Social housing left out of city plan
Welfare agencies are stunned that the Christchurch recovery blueprint has bypassed social housing.
More than 300 central-city bedsit units were written off after the February 2011 earthquake, forcing a "concerning number" of the city's most vulnerable residents onto the streets.
The Christchurch Central Development Unit's 100-day blueprint, released on Monday, made no reference to low-income, social housing or bedsits returning to the city, and welfare agencies are united in their concern.
Te Whare Roimata community development worker Jenny Smith estimated that 275 bedsits were lost in the inner-city east quadrant alone.

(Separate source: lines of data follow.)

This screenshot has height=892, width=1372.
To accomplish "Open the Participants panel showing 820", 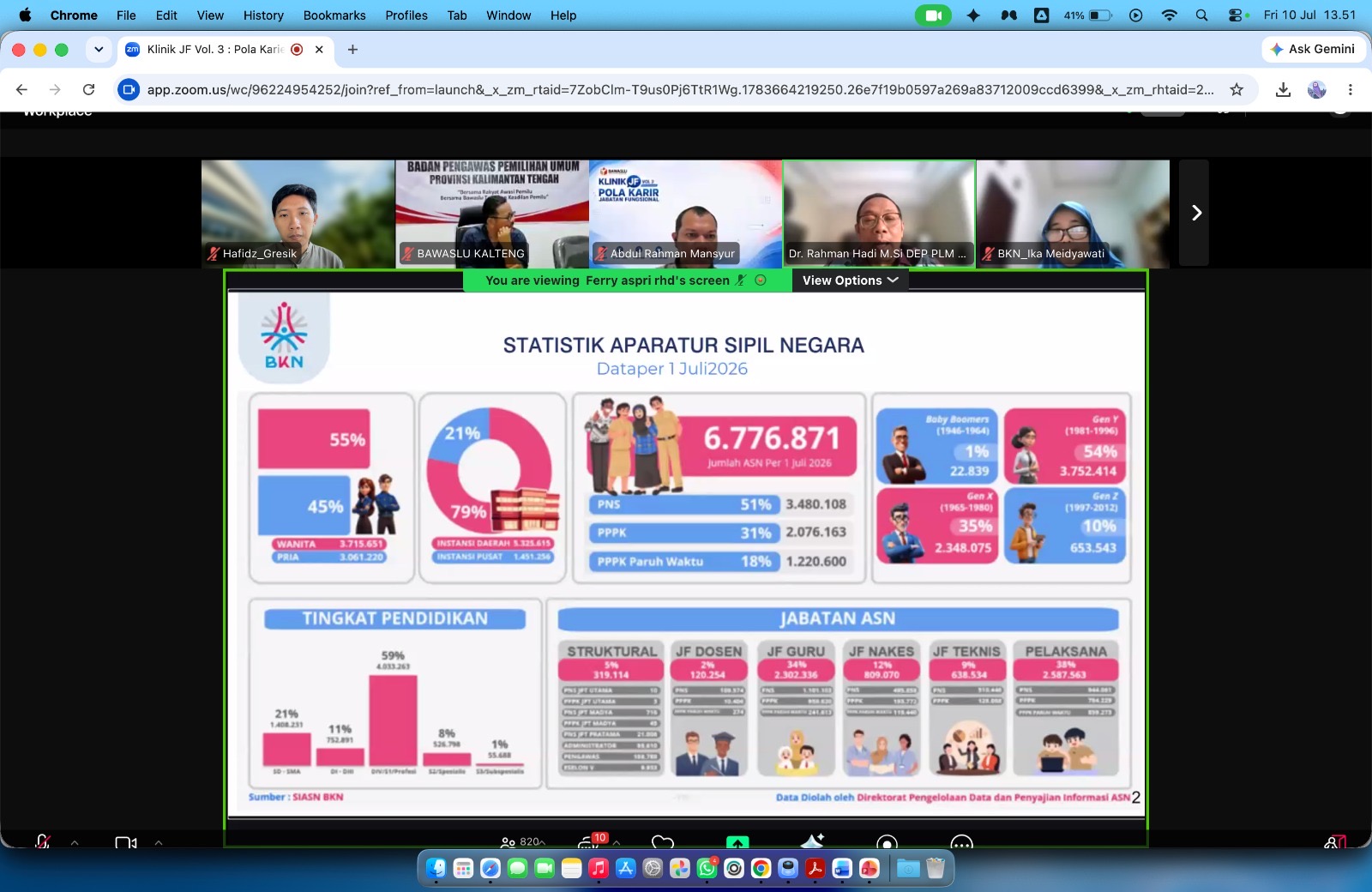I will pos(521,842).
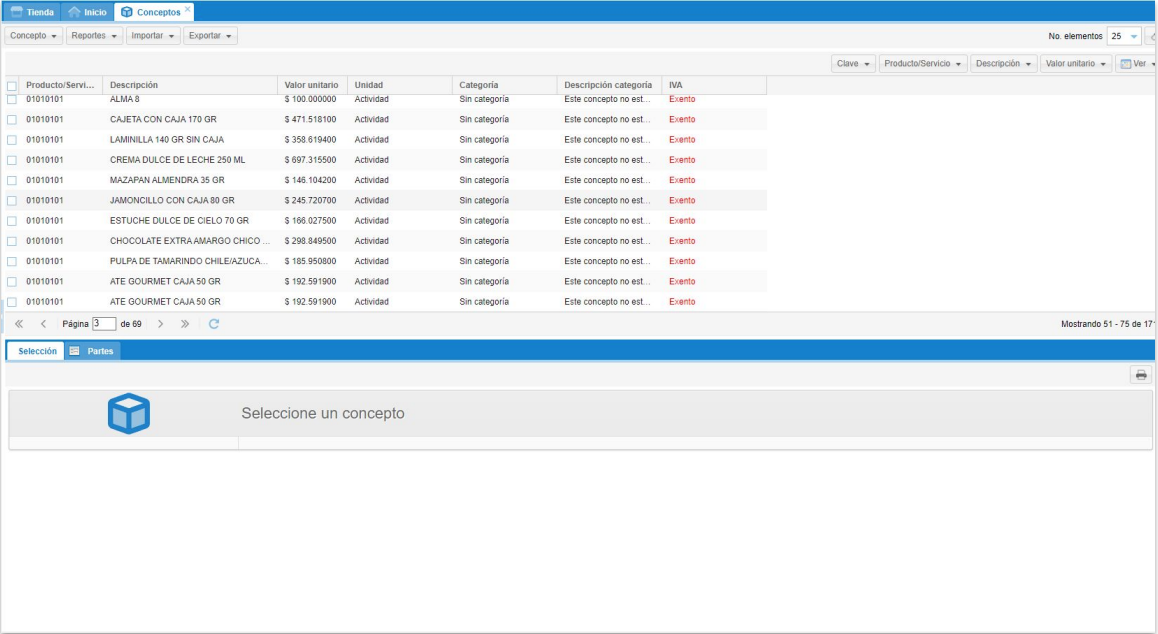The height and width of the screenshot is (634, 1158).
Task: Open the Concepto dropdown menu
Action: tap(34, 36)
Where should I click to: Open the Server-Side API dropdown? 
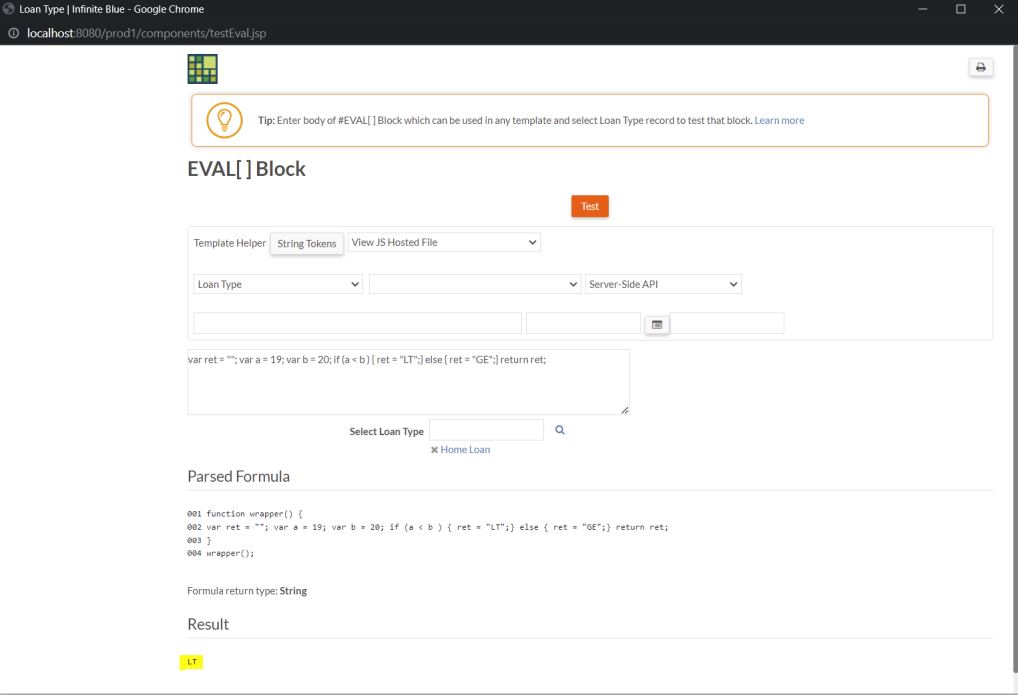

The low-cost rooms usually housed the city's most vulnerable, such as beneficiaries, those with mental health and addiction problems or former prisoners, and she said many people who had used the services in the past were now sleeping rough. Bedsits, which were mostly privately owned, cost between $110 and $140 a week, power included.
"What is going to be done to restore this low-income housing?" Smith said.
"This needs to be addressed and it is really disappointing it was not discussed in the blueprint.
"If no-one steps in, more of these people are going to end up on the street."
A spokeswoman from Residential Rentals in the eastern inner city said the company had 52 bedsit units before the quake and now only 18 were safe enough to occupy.
The low-cost housing company had been fielding "an extremely high demand" in the past year because "there is nothing available any more".
People were turned away regularly because the units were full most weeks, she said.
Male Survivors of Sexual Abuse Trust manager Ken Clearwater said his clients had "relied hugely" on bedsits and many were now forced to sleep rough.
Methodist Mission executive director Mary Richardson said it was "remarkable no explicit reference has been made to the provision of social housing" in the blueprint.
"We have a great opportunity to create a better and fairer city," she said. "We don't want to look back in 30 years and realise we missed it."
The blueprint says it will "support a greater choice of housing to attract a diverse range of residents", but Richardson feared that without an "explicit commitment" to social and affordable housing, some of the most vulnerable residents would be excluded from the inner city.
City Missioner Michael Gorman said it was understandable that all the attention was focused on "big-ticket items", but he pleaded to the Government: "Don't forget us. Don't forget the homeless."